Excerpt ▸

Louisiana Reforms Struck Down. Any Impact in Ohio?

If I may take a break from Ohio's new school funding plan for a moment, something interesting is happening in Louisiana.

For the second time in a few months, Gov. Bobby Jindal's education reforms have been struck down by a Republican-appointed judge. And while Gov. Jindal is publicly expressing confidence in the case's outcome in future courts, the decisions should cause some concern for those seeking similar reforms.

For background, Jindal essentially created statewide vouchers and did the following on administrative reforms, as described by the Huffington Post's Joy Resmovits:

The 2012 law ended the practice of firing teachers in reverse order of their seniority, a major win for the reform crowd. It also made it harder for teachers to get tenure, required that the state schools chief review all school superintendent contracts, and pulled back on the power of local school boards.
 
For Ohioans, those reform measures should sound familiar because it has many components that have also been pushed here. In fact, the Cleveland Plan did away with much of the first in, last out provisions in employment contracts, as well as tenure. Louisiana's law was hailed by many corporate reformers. It is unclear whether these legal findings will impact the ability of the reforms to take hold elsewhere.

Couple what's happened in Louisiana on Vouchers and teacher reform with the separate rulings out of California and Illinois that found Charter Schools to not be public schools, even though they are designated as such throughout those state's codes, and one wonders about the future of many of these measures.

Regardless of what one thinks of these provisions, the fact that courts on both sides of the aisle are striking them down should cause one pause. And as Ohio goes full-steam ahead with its expansion of Vouchers in Gov. John Kasich's new education plan, there are issues with that as well.

For instance, Kasich has specifically earmarked State Lottery Profits for vouchers, which are directly paid to private schools. As I have discussed earlier, I'm not sure designating lottery money for private schools is constitutional, given that voters chose to institute a lottery in the 1970s for public schools. Particularly telling was when the Governor's education advisors were asked last week about the constitutionality of that provision, they declined to comment.

In addition, shifting focus away from "rescuing" kids from poor performing districts to granting parents more choices is a fundamental shift from the reasoning for the Cleveland Voucher program, which was held as constitutional by the U.S. Supreme Court in the early 2000s.

It is unclear whether parental choice would be a constitutionally acceptable reason to divert public funds to private institutions. It seems, though, that with the shift in reasoning for vouchers would come a different constitutional analysis -- one that may not hold parental choice in as high a regard, in a legal sense, as rescuing children from failing schools did.

For as we now know, Ohio's voucher children perform no better, and in some cases worse, than the children who remain in the public school.

I don't know if any of these issues will pop up during subcommittee this week, but I think they definitely need to be explored.

Data lines ▸

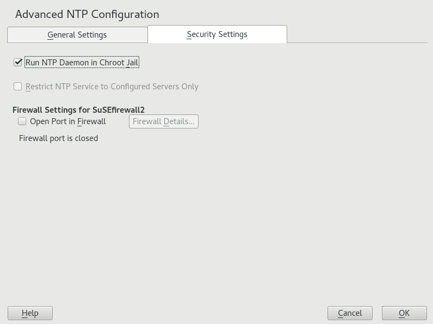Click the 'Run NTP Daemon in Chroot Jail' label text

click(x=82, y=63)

--

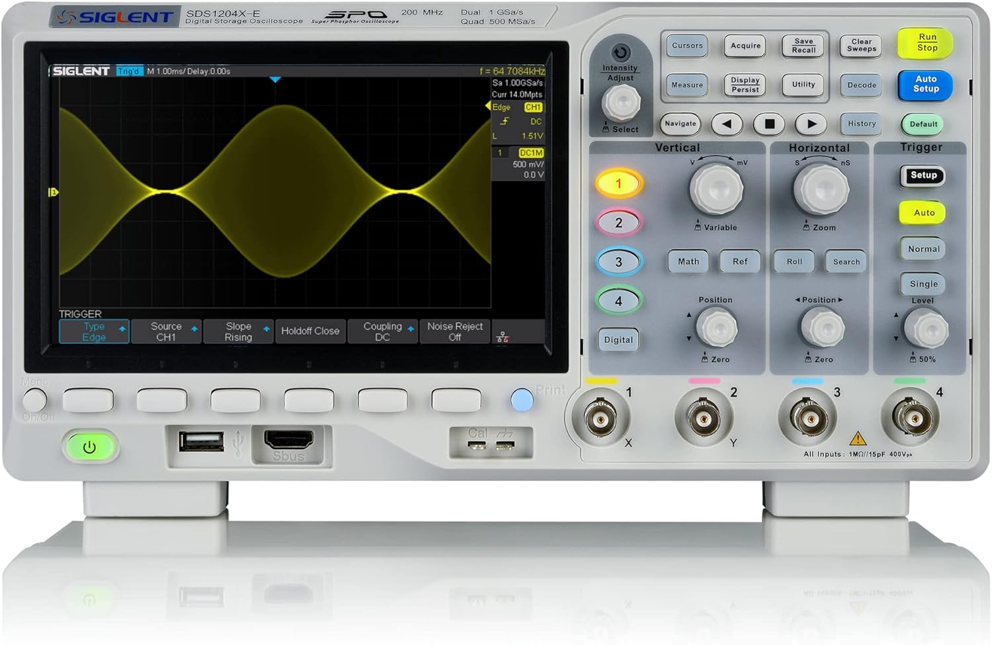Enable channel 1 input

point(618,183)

Short task ▸
Rewrite everything from "It is unclear whether parental" down to "failing schools did." in the text on the Louisiana reforms, changing "parental choice" to "school choice".

Reply ▸
It is unclear whether school choice would be a constitutionally acceptable reason to divert public funds to private institutions. It seems, though, that with the shift in reasoning for vouchers would come a different constitutional analysis -- one that may not hold school choice in as high a regard, in a legal sense, as rescuing children from failing schools did.